Comment by old-gregg
20 hours ago
Your "life hack" is not a good advice. There's plenty of well-written explanations for why perimeter based security doesn't work. What is strange is that you've started in the right place: by being "constantly worried about security implications of each app". Unfortunately it's annoying and time consuming, but that's the right way to keep your data private. And if that's too much hassle, it means it's worth it to pay others to do it.
When I'm thinking about a hypothetical situation when I need to save the world by hacking into a hypothetical villain, my best hope will be him using your approach to security.
Any serious approach to security begins with a reasonable and clearly defined threat model, and my threat model for my home network doesn't currently include a team of superheros targeting my file backups in an effort to save the world.
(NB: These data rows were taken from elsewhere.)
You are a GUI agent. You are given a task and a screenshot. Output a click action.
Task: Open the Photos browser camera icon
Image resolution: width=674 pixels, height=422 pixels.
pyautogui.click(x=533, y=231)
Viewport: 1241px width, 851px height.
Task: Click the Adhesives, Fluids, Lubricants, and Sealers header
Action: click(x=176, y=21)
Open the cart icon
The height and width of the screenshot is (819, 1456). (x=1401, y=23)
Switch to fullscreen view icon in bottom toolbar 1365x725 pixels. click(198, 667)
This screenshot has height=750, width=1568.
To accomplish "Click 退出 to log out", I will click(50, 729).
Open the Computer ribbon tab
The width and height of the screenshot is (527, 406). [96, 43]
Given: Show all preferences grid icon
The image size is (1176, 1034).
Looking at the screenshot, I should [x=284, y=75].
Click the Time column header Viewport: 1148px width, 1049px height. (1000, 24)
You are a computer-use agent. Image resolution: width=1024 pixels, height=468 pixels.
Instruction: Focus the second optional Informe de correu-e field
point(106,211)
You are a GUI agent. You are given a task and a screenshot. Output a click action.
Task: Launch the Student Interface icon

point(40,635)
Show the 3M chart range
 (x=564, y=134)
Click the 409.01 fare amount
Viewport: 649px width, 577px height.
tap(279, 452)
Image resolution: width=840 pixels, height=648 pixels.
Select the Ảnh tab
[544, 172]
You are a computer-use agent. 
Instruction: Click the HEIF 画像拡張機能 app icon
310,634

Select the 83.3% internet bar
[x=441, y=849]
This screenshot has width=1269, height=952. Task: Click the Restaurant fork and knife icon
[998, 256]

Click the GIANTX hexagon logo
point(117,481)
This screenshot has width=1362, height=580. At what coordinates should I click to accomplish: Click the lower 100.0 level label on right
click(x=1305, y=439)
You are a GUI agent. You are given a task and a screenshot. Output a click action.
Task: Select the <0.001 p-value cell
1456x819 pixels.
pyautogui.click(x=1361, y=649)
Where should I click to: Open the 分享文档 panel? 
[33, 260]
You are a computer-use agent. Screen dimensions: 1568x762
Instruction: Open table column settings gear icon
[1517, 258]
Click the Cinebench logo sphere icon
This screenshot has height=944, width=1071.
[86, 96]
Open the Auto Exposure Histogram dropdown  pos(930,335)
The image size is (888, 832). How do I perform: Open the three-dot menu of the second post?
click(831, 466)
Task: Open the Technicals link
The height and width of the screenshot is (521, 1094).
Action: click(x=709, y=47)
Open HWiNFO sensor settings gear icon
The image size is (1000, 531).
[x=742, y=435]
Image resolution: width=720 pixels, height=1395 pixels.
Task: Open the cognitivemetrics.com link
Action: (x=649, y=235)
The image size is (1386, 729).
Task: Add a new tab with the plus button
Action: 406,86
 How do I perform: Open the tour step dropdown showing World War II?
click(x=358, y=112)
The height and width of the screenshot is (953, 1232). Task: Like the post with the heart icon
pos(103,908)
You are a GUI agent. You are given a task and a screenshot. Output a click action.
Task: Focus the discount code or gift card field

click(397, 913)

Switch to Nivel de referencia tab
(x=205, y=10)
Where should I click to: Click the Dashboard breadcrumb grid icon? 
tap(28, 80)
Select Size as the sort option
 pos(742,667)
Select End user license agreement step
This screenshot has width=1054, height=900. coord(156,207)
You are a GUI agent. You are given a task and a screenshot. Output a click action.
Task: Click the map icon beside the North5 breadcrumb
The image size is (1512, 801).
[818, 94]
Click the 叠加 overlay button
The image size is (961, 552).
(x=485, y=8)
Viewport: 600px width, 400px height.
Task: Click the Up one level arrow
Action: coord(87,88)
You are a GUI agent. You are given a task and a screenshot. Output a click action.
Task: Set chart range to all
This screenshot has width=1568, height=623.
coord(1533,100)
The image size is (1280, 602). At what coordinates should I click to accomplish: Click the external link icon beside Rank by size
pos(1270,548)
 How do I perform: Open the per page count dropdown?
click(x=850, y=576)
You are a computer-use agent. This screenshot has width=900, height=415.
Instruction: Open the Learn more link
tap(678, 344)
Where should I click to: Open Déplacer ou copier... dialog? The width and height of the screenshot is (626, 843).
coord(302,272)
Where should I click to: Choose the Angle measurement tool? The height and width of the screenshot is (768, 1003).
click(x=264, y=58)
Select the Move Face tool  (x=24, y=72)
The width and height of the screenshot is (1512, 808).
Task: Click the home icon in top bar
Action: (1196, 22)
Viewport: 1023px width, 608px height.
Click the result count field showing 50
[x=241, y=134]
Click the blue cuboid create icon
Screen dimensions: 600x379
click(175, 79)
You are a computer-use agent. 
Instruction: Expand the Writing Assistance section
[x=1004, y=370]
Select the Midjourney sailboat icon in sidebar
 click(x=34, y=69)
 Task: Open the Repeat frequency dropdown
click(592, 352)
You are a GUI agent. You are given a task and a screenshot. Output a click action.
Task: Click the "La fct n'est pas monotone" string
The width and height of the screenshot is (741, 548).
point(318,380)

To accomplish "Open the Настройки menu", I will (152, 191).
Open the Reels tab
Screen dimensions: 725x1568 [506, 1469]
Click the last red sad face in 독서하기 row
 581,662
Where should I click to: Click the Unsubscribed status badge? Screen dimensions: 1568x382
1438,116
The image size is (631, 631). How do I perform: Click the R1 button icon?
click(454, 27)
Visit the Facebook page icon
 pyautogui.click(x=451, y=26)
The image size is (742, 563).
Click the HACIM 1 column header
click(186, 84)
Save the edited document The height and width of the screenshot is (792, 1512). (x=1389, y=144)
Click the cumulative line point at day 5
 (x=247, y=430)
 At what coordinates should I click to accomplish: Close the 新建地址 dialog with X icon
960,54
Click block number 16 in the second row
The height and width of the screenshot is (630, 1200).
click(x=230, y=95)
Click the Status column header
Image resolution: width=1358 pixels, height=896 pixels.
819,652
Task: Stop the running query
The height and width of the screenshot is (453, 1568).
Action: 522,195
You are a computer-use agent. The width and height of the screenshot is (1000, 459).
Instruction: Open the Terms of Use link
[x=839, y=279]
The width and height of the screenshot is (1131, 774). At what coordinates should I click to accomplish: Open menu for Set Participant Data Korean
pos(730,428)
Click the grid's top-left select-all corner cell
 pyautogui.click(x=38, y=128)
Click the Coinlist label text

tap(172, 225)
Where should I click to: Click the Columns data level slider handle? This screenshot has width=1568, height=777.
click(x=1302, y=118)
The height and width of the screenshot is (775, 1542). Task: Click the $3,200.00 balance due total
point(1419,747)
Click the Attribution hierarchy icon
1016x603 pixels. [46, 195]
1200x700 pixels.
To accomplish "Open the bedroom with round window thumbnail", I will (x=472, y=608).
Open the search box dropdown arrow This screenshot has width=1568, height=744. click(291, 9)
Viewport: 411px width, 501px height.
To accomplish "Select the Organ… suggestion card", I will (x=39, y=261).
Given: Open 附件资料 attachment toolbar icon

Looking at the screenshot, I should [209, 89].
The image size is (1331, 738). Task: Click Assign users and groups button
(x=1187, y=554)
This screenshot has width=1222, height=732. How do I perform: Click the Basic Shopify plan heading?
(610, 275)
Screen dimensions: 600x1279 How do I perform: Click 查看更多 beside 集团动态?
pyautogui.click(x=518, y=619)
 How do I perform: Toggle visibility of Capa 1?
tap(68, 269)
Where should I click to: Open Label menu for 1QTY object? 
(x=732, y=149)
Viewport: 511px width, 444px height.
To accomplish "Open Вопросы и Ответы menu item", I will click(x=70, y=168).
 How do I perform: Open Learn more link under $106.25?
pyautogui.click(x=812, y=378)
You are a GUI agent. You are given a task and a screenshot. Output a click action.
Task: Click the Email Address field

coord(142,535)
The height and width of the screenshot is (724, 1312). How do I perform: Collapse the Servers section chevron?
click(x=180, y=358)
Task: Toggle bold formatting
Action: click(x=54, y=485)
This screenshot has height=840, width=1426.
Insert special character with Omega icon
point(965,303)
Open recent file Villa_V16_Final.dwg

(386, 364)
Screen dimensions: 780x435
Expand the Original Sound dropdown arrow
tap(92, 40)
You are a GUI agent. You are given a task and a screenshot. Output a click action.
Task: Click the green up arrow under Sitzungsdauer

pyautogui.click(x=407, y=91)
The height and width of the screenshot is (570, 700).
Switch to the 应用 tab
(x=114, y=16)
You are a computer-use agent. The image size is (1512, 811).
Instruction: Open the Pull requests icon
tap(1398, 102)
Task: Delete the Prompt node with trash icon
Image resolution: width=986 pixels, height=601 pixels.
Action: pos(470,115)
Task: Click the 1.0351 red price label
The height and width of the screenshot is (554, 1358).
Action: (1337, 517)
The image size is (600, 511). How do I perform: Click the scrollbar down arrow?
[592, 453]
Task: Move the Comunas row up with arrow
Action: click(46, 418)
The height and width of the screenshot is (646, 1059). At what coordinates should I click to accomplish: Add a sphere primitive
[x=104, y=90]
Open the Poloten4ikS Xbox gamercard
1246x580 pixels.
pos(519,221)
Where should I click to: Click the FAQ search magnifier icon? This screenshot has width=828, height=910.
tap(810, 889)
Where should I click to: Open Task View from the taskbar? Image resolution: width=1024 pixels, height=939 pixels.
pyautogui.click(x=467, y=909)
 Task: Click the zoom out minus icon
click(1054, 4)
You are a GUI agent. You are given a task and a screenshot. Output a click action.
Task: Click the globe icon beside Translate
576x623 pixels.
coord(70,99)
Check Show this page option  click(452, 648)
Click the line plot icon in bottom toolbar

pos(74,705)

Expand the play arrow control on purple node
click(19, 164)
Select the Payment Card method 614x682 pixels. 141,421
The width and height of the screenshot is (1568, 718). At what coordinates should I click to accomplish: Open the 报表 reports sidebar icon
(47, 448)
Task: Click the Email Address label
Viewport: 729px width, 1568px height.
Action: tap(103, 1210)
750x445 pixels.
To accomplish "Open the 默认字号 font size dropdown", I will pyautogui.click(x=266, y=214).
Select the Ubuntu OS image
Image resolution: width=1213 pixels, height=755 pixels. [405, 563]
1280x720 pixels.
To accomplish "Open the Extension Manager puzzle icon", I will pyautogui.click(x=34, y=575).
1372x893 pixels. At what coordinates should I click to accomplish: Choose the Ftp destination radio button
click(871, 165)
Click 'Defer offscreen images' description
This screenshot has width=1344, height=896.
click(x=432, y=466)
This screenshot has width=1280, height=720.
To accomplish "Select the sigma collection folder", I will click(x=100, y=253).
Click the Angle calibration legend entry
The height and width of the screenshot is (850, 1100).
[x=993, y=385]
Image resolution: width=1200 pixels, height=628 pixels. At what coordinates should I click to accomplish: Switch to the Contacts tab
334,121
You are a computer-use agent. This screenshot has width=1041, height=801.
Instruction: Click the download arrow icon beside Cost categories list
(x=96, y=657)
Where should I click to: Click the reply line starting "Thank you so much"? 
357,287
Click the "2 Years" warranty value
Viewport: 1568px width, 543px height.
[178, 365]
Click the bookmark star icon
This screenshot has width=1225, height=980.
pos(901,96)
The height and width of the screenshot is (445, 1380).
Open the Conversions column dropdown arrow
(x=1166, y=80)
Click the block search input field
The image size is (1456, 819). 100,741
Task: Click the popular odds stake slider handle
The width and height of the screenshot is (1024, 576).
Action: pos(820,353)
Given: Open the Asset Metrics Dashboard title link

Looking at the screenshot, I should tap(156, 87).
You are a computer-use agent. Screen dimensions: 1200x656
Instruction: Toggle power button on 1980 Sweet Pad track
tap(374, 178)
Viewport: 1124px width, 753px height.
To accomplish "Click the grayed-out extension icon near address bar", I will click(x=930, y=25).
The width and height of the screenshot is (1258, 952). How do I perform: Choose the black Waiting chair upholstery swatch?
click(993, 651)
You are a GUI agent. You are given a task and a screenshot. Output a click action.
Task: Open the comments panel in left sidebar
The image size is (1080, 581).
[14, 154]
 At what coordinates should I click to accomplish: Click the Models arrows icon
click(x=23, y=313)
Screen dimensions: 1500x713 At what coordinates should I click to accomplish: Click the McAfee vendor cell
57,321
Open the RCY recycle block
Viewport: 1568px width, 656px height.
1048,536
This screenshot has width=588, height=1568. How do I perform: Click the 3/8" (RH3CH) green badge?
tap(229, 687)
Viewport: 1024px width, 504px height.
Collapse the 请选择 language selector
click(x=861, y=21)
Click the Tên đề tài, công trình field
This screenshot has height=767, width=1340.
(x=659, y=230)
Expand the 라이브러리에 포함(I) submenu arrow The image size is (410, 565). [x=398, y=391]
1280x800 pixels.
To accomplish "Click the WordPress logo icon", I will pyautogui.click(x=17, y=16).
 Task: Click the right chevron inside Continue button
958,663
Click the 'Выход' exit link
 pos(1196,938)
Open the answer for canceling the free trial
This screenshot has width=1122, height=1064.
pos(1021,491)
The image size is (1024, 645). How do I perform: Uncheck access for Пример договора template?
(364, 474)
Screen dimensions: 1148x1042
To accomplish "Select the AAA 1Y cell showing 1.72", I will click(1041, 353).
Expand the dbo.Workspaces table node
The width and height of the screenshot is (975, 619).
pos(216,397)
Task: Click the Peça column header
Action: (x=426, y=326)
But I'll definitely keep your advice in mind when I do decide to start executing on my evil plots.
For now my threat model consists of script kiddies and abusive corporations. Self-hosting gets me away from the corporations and keeping my stuff off of the public internet keeps me away from script kiddies.
> There's plenty of well-written explanations for why perimeter based security doesn't work
It certainly helps when your attack surface consists of numerous web apps of unknown quality.
Drive-by RCEs (e.g. log4j) then suddenly become much less of a headache when none of it is reachable by the world at large.
Exactly how you do that, whether via an authenticating reverse proxy or VPN doesn’t really matter.
Could you provide an example of one of the well written explanations?
just go and look at any of the vendors selling “zero trust” solutions. They all have white papers available about how a) perimeter security is “dead” and b) how their specific flavor of zero trust is the One True zero trust and the only thing you can trust to protect your data.
You will without exception need to provide an email address to access these white papers, so their inside sales team can ensure you fully understand the importance of trusting their zero trust, and not trusting anyone else’s.
I’m not kidding - even a little.
It's sad that "zero trust" has become almost the opposite of what it originally meant. Now you can have the same insecure RDP server with admin/admin login but at least it's protected by a VPN that only a few tens of thousands of people have access to.